Materials provided
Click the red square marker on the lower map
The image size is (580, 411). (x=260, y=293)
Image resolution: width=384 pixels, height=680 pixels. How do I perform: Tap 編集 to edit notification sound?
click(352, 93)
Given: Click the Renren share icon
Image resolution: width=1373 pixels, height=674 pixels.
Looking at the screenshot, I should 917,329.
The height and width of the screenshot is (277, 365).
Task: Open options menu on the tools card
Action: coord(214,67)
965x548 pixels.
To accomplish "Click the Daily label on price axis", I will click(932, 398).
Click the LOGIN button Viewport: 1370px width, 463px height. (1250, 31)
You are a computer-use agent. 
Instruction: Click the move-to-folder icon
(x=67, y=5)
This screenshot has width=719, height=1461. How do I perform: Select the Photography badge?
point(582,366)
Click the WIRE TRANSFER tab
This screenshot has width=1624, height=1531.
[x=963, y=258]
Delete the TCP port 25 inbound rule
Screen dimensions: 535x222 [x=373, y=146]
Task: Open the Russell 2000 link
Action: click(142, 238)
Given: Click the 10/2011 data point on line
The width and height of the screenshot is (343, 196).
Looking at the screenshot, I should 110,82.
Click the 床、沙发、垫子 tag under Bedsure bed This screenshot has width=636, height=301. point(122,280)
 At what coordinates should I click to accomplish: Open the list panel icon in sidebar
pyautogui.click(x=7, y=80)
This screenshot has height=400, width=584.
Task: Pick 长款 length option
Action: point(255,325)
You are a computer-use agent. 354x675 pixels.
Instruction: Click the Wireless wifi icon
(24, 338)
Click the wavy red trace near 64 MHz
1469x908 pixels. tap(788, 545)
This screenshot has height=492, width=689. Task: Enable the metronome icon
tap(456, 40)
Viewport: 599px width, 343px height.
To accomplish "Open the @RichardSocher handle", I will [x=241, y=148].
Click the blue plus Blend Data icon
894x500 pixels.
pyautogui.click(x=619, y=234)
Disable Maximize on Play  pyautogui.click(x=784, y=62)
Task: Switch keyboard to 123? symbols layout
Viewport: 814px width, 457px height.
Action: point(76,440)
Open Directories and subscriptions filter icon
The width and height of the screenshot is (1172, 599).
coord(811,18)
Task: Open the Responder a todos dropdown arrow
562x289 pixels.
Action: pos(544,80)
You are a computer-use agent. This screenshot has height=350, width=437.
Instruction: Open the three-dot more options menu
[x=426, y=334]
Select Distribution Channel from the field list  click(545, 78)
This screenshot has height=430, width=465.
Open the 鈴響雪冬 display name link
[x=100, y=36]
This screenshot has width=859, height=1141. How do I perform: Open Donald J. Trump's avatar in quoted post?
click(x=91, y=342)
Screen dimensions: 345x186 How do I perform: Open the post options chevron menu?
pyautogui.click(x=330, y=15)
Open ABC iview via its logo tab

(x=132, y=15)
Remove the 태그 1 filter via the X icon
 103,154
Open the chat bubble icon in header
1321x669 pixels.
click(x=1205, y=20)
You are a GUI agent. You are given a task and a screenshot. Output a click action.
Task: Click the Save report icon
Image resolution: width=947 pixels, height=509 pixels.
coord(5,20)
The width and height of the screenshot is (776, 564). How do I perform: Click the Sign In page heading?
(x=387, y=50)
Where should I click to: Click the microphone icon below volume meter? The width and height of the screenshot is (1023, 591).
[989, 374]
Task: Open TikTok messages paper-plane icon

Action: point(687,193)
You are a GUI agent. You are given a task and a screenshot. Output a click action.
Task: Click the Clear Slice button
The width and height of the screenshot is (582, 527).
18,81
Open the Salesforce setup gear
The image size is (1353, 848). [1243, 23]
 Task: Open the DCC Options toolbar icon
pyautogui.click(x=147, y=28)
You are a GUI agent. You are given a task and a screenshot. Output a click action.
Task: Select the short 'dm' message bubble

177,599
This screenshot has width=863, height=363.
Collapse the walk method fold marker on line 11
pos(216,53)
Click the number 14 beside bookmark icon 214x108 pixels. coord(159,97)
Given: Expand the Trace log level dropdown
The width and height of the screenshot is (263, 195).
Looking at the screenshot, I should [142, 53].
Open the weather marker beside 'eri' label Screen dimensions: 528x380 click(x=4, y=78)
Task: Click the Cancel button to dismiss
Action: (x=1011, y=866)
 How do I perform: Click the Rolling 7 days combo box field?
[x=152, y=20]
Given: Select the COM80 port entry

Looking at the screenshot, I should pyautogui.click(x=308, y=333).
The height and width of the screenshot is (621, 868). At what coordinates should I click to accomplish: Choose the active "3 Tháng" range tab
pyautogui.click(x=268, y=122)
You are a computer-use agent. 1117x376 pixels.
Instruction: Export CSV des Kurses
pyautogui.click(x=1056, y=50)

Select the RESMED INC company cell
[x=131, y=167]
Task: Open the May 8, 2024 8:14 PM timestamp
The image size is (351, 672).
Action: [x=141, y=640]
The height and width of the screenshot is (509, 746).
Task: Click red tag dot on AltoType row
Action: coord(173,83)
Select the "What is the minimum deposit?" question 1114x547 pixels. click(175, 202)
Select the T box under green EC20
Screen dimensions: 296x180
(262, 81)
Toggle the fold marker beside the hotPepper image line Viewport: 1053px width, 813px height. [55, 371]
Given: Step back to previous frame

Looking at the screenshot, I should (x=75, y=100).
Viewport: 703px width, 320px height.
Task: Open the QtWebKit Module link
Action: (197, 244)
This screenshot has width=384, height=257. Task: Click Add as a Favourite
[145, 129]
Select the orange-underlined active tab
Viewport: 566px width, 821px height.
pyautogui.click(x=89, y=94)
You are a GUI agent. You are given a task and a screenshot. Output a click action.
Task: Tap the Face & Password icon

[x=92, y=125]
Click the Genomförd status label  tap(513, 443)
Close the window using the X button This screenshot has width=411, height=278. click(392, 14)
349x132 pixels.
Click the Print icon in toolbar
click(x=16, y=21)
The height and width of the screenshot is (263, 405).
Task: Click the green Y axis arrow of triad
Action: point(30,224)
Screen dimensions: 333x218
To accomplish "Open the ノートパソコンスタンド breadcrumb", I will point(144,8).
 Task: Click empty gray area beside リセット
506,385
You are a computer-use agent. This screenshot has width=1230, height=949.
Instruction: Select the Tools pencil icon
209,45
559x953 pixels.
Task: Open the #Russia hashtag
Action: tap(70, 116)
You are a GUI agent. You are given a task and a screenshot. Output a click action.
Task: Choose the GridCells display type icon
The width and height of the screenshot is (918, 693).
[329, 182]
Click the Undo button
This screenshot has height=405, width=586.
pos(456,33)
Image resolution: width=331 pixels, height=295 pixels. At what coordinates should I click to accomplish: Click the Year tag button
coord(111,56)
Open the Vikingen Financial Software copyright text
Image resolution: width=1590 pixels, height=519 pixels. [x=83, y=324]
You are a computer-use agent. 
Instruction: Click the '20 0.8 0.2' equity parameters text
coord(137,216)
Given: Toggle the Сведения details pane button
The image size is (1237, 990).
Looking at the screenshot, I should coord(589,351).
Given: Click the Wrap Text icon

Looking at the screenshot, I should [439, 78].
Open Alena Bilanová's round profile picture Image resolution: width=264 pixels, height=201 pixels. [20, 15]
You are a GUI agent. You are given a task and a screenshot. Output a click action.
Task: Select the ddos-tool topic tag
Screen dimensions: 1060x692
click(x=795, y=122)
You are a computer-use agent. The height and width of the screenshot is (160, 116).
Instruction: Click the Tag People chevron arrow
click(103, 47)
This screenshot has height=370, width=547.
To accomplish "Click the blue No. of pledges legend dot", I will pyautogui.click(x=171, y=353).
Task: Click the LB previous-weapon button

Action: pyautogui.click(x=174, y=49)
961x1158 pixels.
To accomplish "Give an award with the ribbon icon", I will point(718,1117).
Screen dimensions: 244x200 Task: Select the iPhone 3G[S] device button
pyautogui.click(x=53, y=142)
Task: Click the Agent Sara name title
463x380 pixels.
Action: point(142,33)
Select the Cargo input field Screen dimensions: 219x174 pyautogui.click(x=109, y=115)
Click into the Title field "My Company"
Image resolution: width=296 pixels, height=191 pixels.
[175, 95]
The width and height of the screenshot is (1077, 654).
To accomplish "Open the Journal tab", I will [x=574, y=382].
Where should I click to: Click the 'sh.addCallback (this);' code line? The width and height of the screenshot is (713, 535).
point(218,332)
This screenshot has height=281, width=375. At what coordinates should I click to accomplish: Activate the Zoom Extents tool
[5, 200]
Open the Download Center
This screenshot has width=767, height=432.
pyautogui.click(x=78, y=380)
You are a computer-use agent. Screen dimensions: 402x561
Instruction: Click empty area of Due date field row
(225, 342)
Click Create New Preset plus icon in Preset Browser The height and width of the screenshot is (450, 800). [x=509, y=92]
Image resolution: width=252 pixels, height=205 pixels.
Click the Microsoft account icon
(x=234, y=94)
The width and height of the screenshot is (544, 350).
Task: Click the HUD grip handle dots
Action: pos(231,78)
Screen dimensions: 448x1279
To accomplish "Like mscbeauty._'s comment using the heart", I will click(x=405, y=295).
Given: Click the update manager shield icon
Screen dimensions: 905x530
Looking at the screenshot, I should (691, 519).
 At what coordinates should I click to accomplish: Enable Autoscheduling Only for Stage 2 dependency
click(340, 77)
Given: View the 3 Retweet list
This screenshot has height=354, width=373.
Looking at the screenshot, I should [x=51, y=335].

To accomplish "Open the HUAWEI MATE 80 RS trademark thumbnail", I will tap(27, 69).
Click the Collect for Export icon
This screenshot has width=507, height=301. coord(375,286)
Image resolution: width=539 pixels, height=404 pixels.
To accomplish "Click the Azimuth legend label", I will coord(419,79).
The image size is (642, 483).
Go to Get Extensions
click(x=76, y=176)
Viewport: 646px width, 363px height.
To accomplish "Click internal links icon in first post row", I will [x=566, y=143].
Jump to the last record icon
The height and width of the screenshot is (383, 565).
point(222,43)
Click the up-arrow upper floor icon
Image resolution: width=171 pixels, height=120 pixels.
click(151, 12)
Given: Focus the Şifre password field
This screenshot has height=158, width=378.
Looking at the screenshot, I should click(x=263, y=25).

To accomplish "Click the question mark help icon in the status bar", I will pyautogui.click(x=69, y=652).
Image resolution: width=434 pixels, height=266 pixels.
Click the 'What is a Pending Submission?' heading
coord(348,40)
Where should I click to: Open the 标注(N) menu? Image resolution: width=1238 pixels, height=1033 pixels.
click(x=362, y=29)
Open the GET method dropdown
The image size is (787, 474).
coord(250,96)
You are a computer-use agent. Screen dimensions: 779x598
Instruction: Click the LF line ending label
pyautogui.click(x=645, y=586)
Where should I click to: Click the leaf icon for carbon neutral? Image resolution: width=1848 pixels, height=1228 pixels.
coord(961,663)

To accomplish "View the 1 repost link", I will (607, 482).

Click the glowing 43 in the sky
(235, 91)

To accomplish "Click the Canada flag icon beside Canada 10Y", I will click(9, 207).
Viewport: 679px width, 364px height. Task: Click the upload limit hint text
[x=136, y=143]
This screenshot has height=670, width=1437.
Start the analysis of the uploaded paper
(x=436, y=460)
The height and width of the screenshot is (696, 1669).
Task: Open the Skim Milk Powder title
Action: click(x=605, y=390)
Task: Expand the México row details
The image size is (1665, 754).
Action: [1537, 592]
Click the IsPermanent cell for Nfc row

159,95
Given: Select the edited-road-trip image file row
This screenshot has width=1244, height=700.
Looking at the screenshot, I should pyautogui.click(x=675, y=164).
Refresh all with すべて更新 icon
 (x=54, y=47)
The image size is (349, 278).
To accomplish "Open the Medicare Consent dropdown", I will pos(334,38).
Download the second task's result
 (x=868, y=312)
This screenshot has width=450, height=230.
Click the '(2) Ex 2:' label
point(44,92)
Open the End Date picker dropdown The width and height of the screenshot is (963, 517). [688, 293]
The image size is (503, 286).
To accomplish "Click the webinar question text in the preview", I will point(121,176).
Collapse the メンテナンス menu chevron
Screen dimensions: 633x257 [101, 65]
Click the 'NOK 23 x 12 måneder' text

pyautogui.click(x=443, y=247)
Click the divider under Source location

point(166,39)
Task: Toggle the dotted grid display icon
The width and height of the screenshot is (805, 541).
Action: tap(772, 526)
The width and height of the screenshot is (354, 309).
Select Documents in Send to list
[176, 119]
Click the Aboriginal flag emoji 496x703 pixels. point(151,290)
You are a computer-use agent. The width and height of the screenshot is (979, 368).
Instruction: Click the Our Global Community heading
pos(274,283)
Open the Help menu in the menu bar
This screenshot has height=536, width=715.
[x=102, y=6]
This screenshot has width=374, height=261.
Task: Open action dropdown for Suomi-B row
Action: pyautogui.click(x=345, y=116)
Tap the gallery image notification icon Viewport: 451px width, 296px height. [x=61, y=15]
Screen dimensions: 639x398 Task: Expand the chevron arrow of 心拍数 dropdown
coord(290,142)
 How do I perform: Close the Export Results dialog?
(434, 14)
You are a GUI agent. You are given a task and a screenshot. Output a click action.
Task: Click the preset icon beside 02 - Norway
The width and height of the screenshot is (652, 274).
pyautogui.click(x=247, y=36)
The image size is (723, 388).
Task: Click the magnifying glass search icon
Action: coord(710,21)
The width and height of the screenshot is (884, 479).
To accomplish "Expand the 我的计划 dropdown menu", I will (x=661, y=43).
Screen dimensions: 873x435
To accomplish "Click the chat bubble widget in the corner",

Try it
Please transcribe exactly the lines above from the line that has "Open the Salesforce setup gear" up to and including the line that has "This screenshot has width=863, height=363."; no other line belongs in the answer.

Written solution
Open the Salesforce setup gear
The image size is (1353, 848). [1243, 23]
 Task: Open the DCC Options toolbar icon
pyautogui.click(x=147, y=28)
You are a GUI agent. You are given a task and a screenshot. Output a click action.
Task: Select the short 'dm' message bubble

177,599
This screenshot has width=863, height=363.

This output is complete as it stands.